Three years after her ex-boyfriend killed her 5-week-old twins, Susan Bird-Winbun has become a full-time advocate for protecting children from abuse.
She recently started a nonprofit, Murder is Murder, which is lobbying for stiffer punishment against child abusers. She's also in the process of opening a domestic violence shelter in Sauk County.
Bird-Winbun, 31, who recently moved from Baraboo to Reedsburg, is speaking out about the abuse she suffered at the hands of David Yates, who in October was sentenced to two consecutive life sentences for the murders of their twin infants, Savannah and Tyler Yates. The babies were found beaten to death in their father's condominium in April 2008.
"One of the goals of me speaking out is to save people from living with the blame that I carry on myself," said Bird-Winbun, who also is writing a book about her experiences with domestic violence. "I am speaking so people know what to do before it turns into a situation - a tragedy - like it did with my children."
Bird-Winbun said she had to be silent until Yates' trial was over.
David Yates, 18 years her senior, was her boss when the two worked for a resort company in Wisconsin Dells. He had been her boyfriend for 3 1/2 years, and she said he was good with her three children from a previous marriage.
The couple had been dating for six months when the verbal abuse started, Bird-Winbun said. Soon he was grabbing her and throwing things at her, she said.
"Over time it began to escalate," Bird-Winbun said. "That's one of the biggest myths about domestic violence, that it begins as full-fledged violence. He didn't knock me unconscious or break my nose the first time he hit me."
By the time she recognized what was happening to her as domestic violence, she said, it was so overwhelming she didn't know what to do. She finally had what she describes as "an awakening" and left him one week after the birth of their twins. They were murdered one month later.
Interestingly, before that, Yates never acted out against any of her children. He yelled at her older son once, but wouldn't even put the kids in a "time out" without checking with her first, she said.
At the time she figured that if her older children were safe with him, it followed that his own infant children would be safe, too.

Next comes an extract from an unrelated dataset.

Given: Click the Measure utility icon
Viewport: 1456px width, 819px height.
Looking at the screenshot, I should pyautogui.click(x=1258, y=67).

She knows now that someone who is violent with one person will be violent with others. "Chances are high they don't discriminate against who they are violent against," Bird-Winbun said.

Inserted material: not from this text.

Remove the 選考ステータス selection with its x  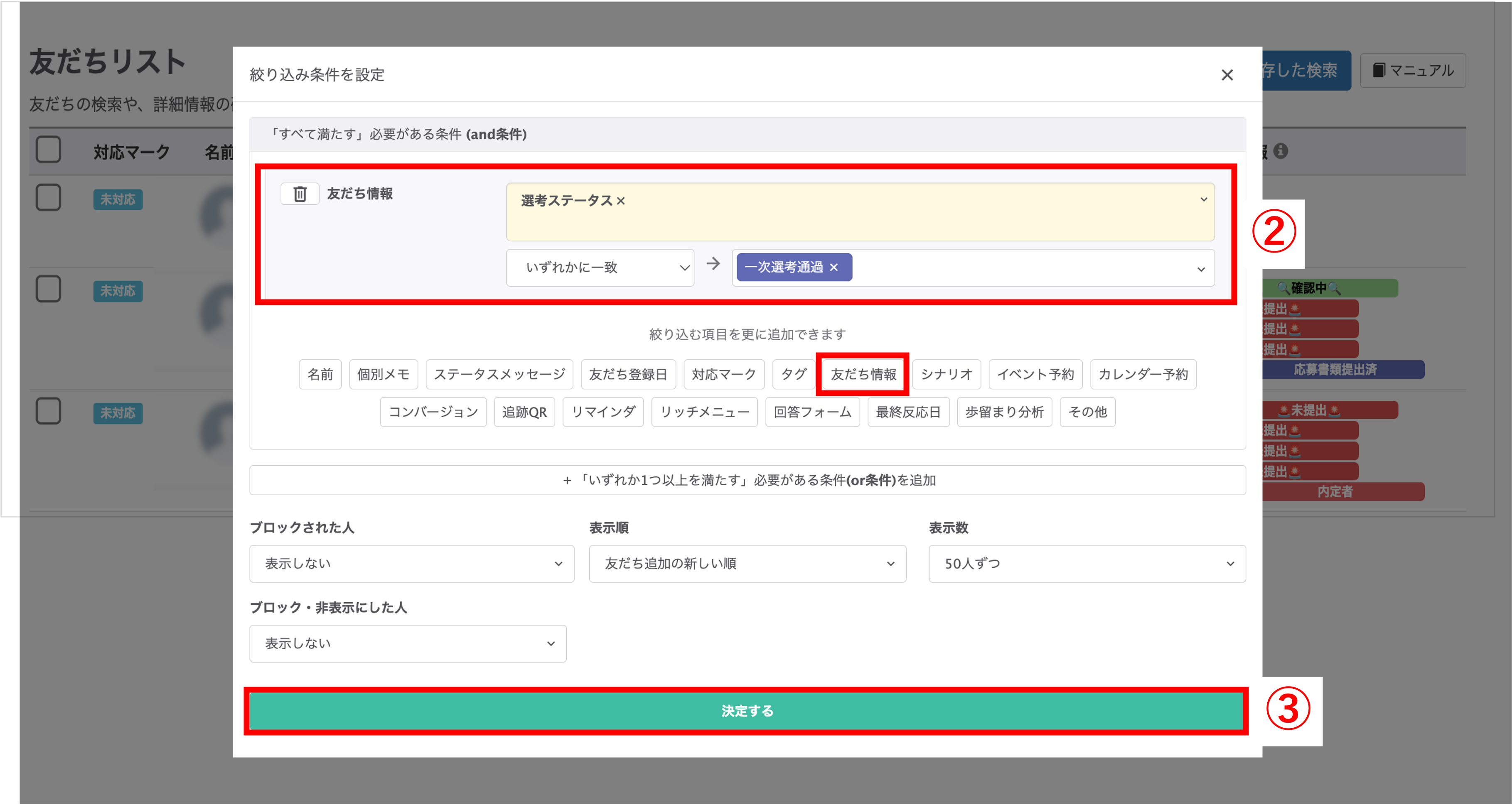621,201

Child abuse is a hidden epidemic, according to Childhelp, a national nonprofit dedicated to helping victims of child abuse and neglect.
Almost five children die every day as a result of child abuse, most of them under the age of 4, the group reports. More than 3 million reports of child abuse are made every year in the United States, but each report can include multiple children.

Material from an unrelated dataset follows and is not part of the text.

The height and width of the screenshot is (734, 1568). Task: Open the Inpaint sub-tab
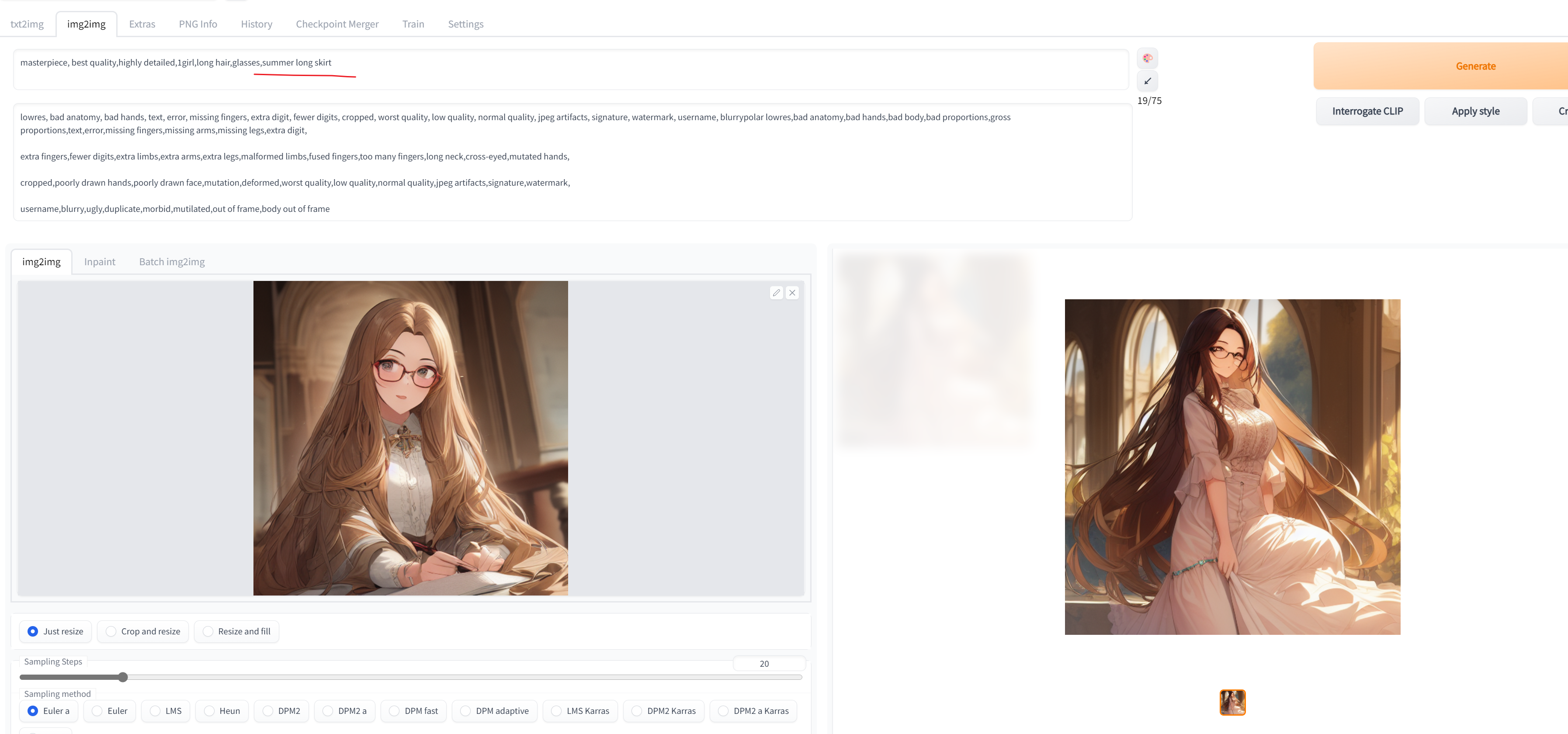99,262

Hanna Roth, co-founder of the Rainbird Foundation, a Madison nonprofit that works to end child abuse, has her own history of abuse. Her father was a teacher and a convicted pedophile. She said she doesn't know how many children he hurt, and he went to prison for his crimes against them. But he never served time for the abuse he committed against Roth and her siblings.
"The fastest way to end child abuse is to take it out of the closet and talk about it," Roth said.
It's important that children know that violence is never OK, whether it's against an adult or a child, Bird-Winbun said. "This is something you can talk about with your family at the dinner table or in the car on the way to soccer practice."
In school, children are taught about safe sex and not doing drugs, she said, "But I don't remember one single instance when it was discussed what to do if your boyfriend hits you or how to help a friend who's been abused."